The Square Root of Summer

And I wait and wait, but nobody comes to find me. I’ve been making myself smaller and smaller for a year, and now I’m barely here at all.

Finally, eventually, I stand up, testing my ankle. It’s not broken, I don’t think—I’d have heard it snap, like when Thomas dared me to jump off the pier and I spent three months in a cast that he drew swears all over. But shit, it kills. I stumble on it a few times till I’m able to lean against the hedge and look around.

On the other side of the road, the bookshop sign flashes pink neon. Normal as pie. My bike is at an angle in the ditch, taking a bubble bath in the white wildflowers. I hobble over and see it’s mostly unharmed: the front wheel is twisted and the chain has come off, but it’s all stuff I can bash back in place. I haul it out of the ditch and lean on it while I hop, wincing, to the bookshop.
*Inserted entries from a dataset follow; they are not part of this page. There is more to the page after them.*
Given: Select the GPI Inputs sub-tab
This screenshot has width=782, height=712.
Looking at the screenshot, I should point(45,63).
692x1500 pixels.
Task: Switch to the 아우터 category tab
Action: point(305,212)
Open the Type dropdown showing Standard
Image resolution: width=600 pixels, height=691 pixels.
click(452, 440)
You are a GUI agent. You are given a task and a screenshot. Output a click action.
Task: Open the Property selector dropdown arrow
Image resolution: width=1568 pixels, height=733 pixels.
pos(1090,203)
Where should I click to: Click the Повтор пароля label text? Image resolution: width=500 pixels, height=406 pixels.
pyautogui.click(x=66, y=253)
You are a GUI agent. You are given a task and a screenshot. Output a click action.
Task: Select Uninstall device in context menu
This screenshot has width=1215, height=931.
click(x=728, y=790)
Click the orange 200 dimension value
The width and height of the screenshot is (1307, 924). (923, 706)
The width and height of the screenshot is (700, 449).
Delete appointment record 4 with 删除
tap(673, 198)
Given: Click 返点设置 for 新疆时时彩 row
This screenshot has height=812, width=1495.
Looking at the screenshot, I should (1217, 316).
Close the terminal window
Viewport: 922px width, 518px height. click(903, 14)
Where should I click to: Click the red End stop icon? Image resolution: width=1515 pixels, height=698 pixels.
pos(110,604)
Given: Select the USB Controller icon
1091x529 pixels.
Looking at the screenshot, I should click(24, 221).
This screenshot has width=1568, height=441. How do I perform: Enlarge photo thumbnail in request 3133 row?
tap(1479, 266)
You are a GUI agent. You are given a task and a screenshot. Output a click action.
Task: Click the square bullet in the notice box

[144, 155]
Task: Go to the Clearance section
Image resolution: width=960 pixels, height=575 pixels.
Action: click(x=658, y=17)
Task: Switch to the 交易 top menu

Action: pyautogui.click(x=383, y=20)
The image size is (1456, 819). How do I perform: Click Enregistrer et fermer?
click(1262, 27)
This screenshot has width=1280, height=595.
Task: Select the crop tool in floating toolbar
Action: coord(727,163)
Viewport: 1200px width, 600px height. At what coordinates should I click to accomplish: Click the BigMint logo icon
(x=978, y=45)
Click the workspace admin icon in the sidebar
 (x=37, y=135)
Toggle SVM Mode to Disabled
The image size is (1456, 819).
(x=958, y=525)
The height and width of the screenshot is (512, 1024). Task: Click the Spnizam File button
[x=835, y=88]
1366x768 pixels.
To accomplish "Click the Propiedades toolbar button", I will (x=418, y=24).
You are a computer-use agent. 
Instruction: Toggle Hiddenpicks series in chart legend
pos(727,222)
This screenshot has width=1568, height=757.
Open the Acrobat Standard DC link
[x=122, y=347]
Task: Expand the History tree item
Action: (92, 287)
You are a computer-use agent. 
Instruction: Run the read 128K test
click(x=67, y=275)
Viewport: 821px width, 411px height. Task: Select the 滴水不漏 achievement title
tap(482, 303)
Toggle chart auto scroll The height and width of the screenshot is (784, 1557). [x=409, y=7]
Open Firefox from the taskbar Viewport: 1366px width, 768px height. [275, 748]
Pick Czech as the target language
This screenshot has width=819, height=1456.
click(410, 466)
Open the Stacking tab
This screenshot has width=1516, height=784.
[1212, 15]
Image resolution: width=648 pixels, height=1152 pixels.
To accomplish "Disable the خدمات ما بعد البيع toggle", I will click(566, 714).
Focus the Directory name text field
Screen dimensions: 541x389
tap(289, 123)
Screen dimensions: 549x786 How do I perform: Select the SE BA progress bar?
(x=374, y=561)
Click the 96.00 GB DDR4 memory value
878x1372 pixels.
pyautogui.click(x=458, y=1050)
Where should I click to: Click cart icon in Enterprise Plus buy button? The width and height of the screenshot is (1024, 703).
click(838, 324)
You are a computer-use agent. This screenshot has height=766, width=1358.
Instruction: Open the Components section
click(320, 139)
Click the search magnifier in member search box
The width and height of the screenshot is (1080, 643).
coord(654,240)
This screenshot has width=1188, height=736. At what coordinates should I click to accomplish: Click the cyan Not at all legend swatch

After avoiding it forever, it’s the only place I want to be.

*

The door is locked, Papa at the airport picking up Thomas. It takes a couple of tries of fumbling with the key. Inside it’s dark and quiet, the smell hitting me in a whoosh—paper, old wood, pipe smoke, and dusty carpets. Home.

I leave the door open and the lights off as I inch my way through the narrow shelves, emerging into a small, book-lined cavern. A maze of more bookshelf corridors leads off it in all directions. The boxes I packed last night are piled in a corner, next to the desk. Behind it looms Grey’s giant armchair.

I crawl into it, throbbing, and try to shut out the too-loud, off-kilter tick of the grandfather clock that Grey refused to have fixed. I examine the desk, squinting through the gloom for the first aid kit. The top drawer is overflowing with scraps of paper—it reminds me of the wildflowers in the ditch. Fishing through the receipts and order forms, I find chocolate bars, essential oil, a tin of tobacco, a brown glass bottle. I rattle it. One of Grey’s hippie remedies. He swore by ginkgo biloba, Saint John’s wort, evening primrose. I swallow two pills dry, forcing them down around the lump in my throat.

Everything hurts. My leg is gravel-scraped and gross. I’ll have scabs for days. When I was a kid and fell over, my grandfather would be there to give me a Band-Aid and kiss it better.

I rest my head against the velvet chair, breathing in its Grey scent, falling apart over and over. Papa’s kept the bookshop exactly as it was—dusty and disorganized, a shrine to Grey’s admin policy. (“I’m a keeper of books, not a bookkeeper!”) His ginormous chair, I’m tiny inside it, the desk where he sometimes wrote his diaries, and that stupid broken clock, its ticktick … tickticktick … -tock. Tears blob my eyes so I can’t see, and the mottled velvet blurs until it looks like the untuned TV, the monochrome fuzz I saw outside, right before I crashed. Tick …

Tock.

Ticktick.

*

“Make it look good, okay?” I say. We’re in the apple tree, which is all full of slimy wet leaves, and my bum is cold, but Grey says you have to feel the earth underneath you. “They can’t know it was us.”

It’s Ned’s tenth birthday party and he uninvited me and Thomas. Grey says we are invited and that Ned is on thin ice, but I think we should steal his cake anyway. Thomas came up with the plan to do face paint like bandits.

“Obviously,” says Thomas, rolling his eyes. “Okay, I’m going to give you a mustache as well.”

“Yes,” I agree. It’s always yes when it comes to us, and I close my eyes. The paint tickles as he starts drawing. “Remember the signal: when Grey shouts ‘Trouble times two…’”

“That’s when we run,” Thomas finishes. “G, open your eyes.”

When I do, Thomas is laughing and holding up a permanent marker—

*

“—what happened? Gottie? Gottie, open your eyes.”

Papa’s voice breaks through the darkness. My eyelids are thick and heavy, rusted over. I must have fallen asleep. I’ve been dreaming of Thomas and me in the tree, but not the right day, not the day he left …

When I open my eyes, the images fade away. I blink. Papa is in front of me.

“Fell asleep. Oh. And off m’bike,” I tell him, mumbling into the chair’s velvet wing, twisting a bit to the side to show him.

He makes a sucking-in-air sound, out of proportion to a scraped leg. Papa hates the sight of blood, winces when me or Ned gets a paper cut. How did he deal, when Mum died, if there was blood? Did he disappear down wormholes looking for her?

I can’t keep hold of the thought, of any of my thoughts; they scatter like autumn leaves.

“Ist your bike outside?” Papa’s asking. My bike is pink with a basket and cereal box clackers on the spokes, so I don’t know whose else’s he thinks it might be.

I force myself to sit up, wincing in anticipation of cotton balls and hydrogen peroxide sting. The sense memory of childhood cuts and scrapes wakes me up enough to smile at Papa, convince him I’m all right.

“Good.” Papa smiles. “The car’s parked down at the beach. I go and fetch, so wait here?”